Un grupo de funcionarios públicos y líderes religiosos propusieron modificar la Ley de Asociaciones Religiosas y Culto Público o simplemente introducir una nueva.

En el Senado de la República se llevó a cabo el “Foro interamericano de colaboración y diálogo interreligioso sobre libertad religiosa”. En dicho encuentro interreligioso, senadores, funcionarios públicos, líderes religiosos y representantes de asociaciones civiles reflexionaron sobre la situación que enfrenta la libertad religiosa en México y en Latinoamérica.

Los senadores se pronunciaron en favor de garantizar la libertad religiosa en México. El debate discurrió sobre la necesidad de garantizar el ejercicio de dicho derecho, reconocido en la Constitución de México. Los participantes del foro evaluaron la posibilidad de realizar modificaciones a la Ley de Asociaciones Religiosas y Culto Público o elaborar una nueva ley en la materia.

La senadora Kenia López Rabadán, presidenta de la Comisión de Derechos Humanos, señaló que en México el derecho a la libertad religiosa se ha quedado al margen e incluso ha perdido visibilidad, a diferencia de otros derechos humanos que han tenido un desarrollo acelerado y permanente.

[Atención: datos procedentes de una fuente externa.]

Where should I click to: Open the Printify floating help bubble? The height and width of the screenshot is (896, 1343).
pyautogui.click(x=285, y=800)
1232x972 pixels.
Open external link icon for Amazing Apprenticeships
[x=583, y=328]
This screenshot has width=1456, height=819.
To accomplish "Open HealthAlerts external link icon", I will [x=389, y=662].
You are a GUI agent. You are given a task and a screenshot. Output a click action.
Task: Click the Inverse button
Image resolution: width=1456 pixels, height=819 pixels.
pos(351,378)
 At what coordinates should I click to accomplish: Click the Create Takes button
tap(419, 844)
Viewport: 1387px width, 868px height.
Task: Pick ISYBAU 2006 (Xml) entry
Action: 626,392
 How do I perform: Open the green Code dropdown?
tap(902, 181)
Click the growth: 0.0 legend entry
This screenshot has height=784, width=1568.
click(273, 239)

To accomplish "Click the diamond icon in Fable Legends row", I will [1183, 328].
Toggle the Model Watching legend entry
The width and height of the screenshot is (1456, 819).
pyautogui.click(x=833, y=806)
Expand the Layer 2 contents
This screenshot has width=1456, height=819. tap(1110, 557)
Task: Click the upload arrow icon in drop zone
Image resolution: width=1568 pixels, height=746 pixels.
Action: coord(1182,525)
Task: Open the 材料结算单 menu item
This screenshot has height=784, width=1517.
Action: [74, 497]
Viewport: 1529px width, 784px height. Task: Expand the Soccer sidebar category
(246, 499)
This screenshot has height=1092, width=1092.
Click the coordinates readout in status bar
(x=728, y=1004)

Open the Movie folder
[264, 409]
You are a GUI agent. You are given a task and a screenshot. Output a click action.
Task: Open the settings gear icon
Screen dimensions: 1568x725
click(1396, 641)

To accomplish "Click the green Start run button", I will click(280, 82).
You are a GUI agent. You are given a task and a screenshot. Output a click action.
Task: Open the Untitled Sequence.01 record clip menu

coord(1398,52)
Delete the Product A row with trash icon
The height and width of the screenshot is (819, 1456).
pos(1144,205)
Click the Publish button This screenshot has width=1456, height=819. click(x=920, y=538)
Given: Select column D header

Manifestó la senadora que se deben proponer iniciativas legislativas que ayuden a garantizar la libertad religiosa en México, acompañado de otros dos derechos de primera generación como la libertad de pensamiento y la libertad de conciencia. Recién en marzo de 2012, con la reforma al art. 24 de la constitución se reconoció de manera explícita y por primera vez, la libertad de religión como un derecho humano.

El senador Eduardo Ramírez Aguilar, presidente de la Comisión de Puntos Constitucionales, dijo que se debe incorporar la enseñanza de conceptos como tolerancia y paz en la educación pública, para contribuir a construir un tejido social de paz.

Diana Álvarez Maury, subsecretaria para Asuntos Religiosos de la Secretaría de Gobernación, señaló que la libertad religiosa, la igualdad, la inclusión social y la democracia participativa, se consideran elementos fundamentales para edificar una convivencia sana y segura dentro de la cultura de paz y legalidad.

“En este gobierno buscamos un nuevo enfoque y un replanteamiento de las relaciones con las iglesias, asociaciones y agrupaciones religiosas. Debemos proponer y coordinar estrategias de colaboración con todos los grupos para dar seguimiento a mecanismos de consenso y acuerdos que ayuden a la cohesión social, a la prevención social del delito y la reconstrucción del tejido social para una cultura de paz”, explicó.

Siguiendo el orden de ideas, el arzobispo Rogelio Cabrera López, presidente de la Conferencia del Episcopado Mexicano, planteó a los senadores actualizar la ley mencionada, no solamente por la nueva redacción del artículo 24 constitucional, sino también para incorporar el principio pro persona, incluido en el capítulo primero de la Constitución.

Por su parte, Lorena Ríos Cuéllar, directora de Asuntos Religiosos del Ministerio del Interior de Colombia, aseguró que hoy están sobre la mesa los elementos clave para que la libertad religiosa salga adelante y sea una realidad.

“Con ello, podremos establecer relaciones duraderas y prácticas entre ciudadanos de un mismo país, para evitar las diferencias religiosas existentes, y de esa forma todos podremos convivir y salir adelante”, manifestó.